(Texto de la página)
- - - -

Por otra parte, en los casos de conflicto entre los Poderes Legislativo y Ejecutivo, la dualidad de Cámaras representa una alternativa de solución, puesto que una de ellas será siempre más flexible que la otra. Así, bajo el sistema bicameral, el gobierno no tendría que confrontarse con una asamblea única, ocasionalmente obstinada e incontrolable –lo que haría inviable la gobernabilidad del país–, puesto que siempre podrá apelar a la segunda Cámara y encontrar en ella el apoyo necesario para una solución justa, ya sea fruto de su propuesta original o como resultado de la negociación entre ambos Poderes.
No debe perderse de vista, por lo demás, la necesidad de control que requiere el Congreso. De lo contrario, una Cámara Única que durante cinco años de periodo parlamentario puede censurar ministros, dictar toda clase de leyes, declarar –en ciertos supuestos– la vacancia de la Presidencia de la República, disponer del presupuesto del Estado, etc.; tiende a desviar la misión encargada por el pueblo hacia peligrosos excesos. Como antecedente de estos efectos tenemos el despotismo que implantó la Convención Nacional en Francia durante la Revolución Francesa, bajo la égida de Maximiliano de Robespierre. Debe recordarse que a esta etapa se le conoce como la época del terror, puesto que a través de la Cámara Única se implantó un sistema de asamblea incontrolable, con poderes despóticos.
La experiencia peruana no es ajena a estos abusos. No están lejanos los días en que la presencia de la mayoría absoluta oficialista en el Congreso –la cual no necesariamente reflejaba la voluntad popular– no sólo determinó su hegemonía parlamentaria, sino que importó el rechazo a cualquier intento de discusión y concertación con los grupos minoritarios. Esto determinó que los peruanos quedáramos librados a las decisiones de un Congreso sin rumbo, el cual, al ser controlado por el Poder Ejecutivo, configuraba la tenencia de poder ilimitado en manos de una sola agrupación.

- - - -

(Líneas de datos)
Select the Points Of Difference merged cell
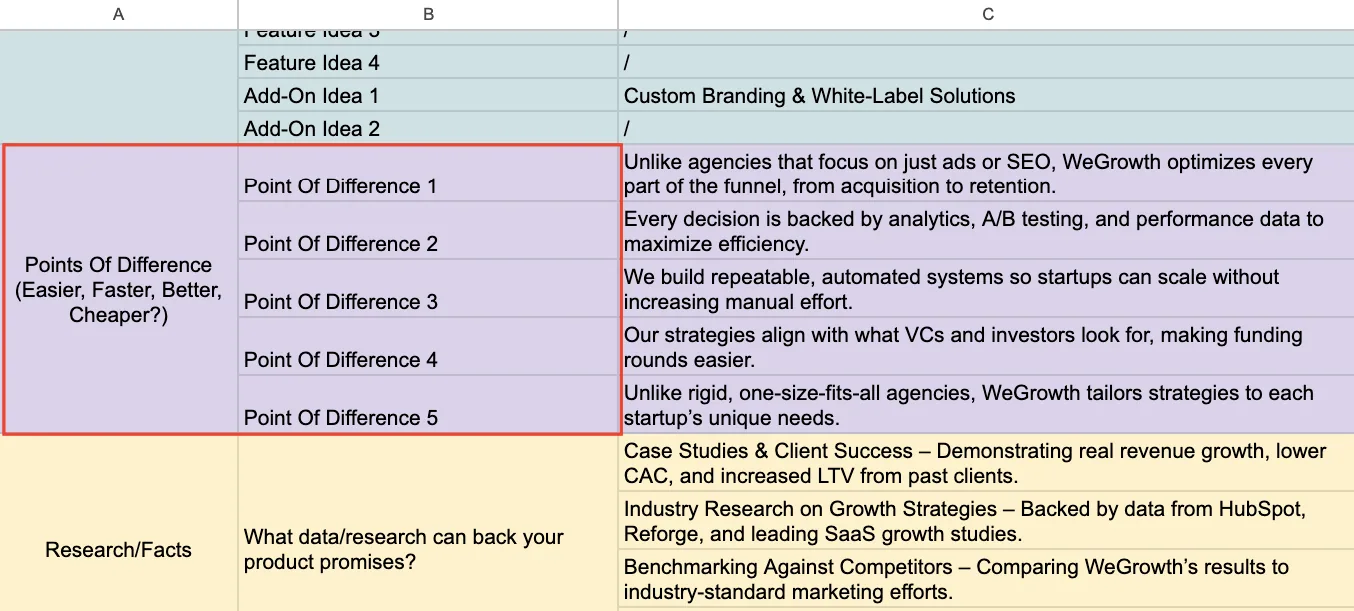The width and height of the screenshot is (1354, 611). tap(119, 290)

- - - -

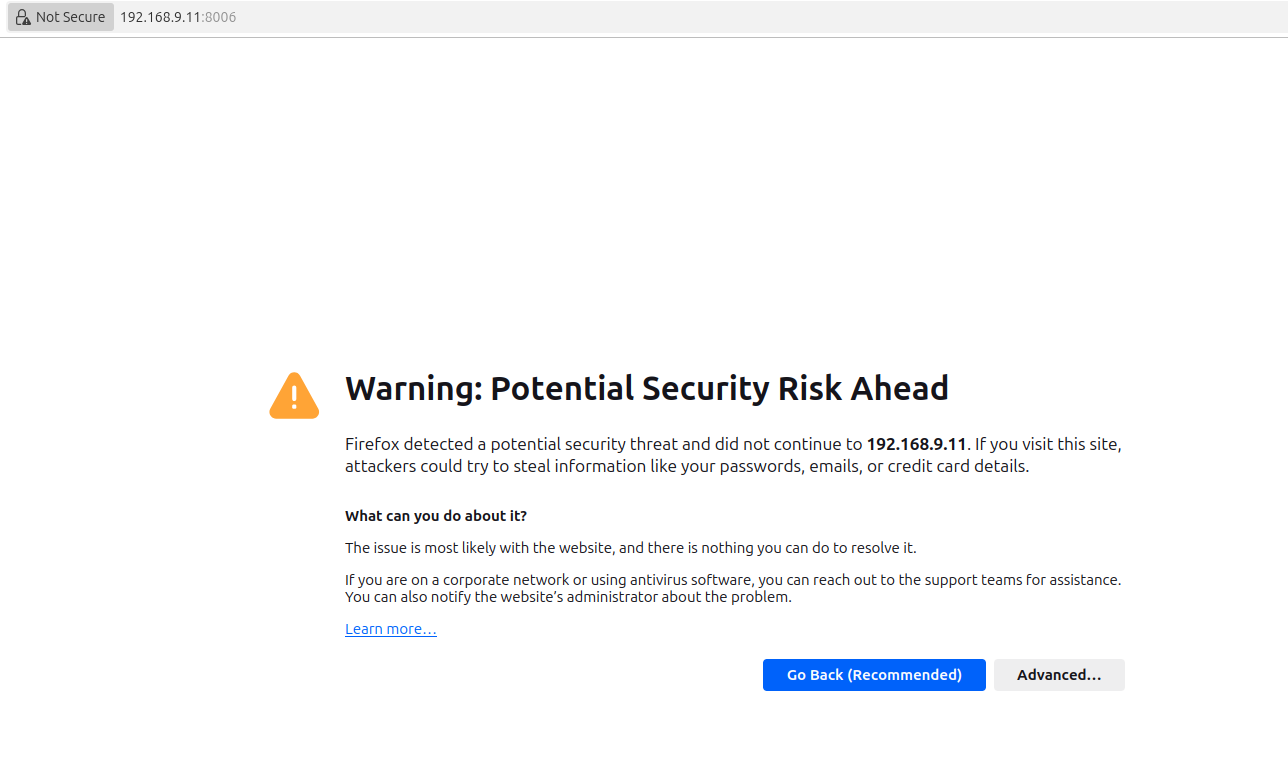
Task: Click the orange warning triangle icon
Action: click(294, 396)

- - - -

(Consigna) Enumera las facultades que, según el texto sobre el sistema bicameral, puede ejercer una Cámara Única durante cinco años de periodo parlamentario. Las líneas de datos no son necesarias para resolver la tarea.

(Respuesta)
- Censurar ministros.
- Dictar toda clase de leyes.
- Declarar, en ciertos supuestos, la vacancia de la Presidencia de la República.
- Disponer del presupuesto del Estado.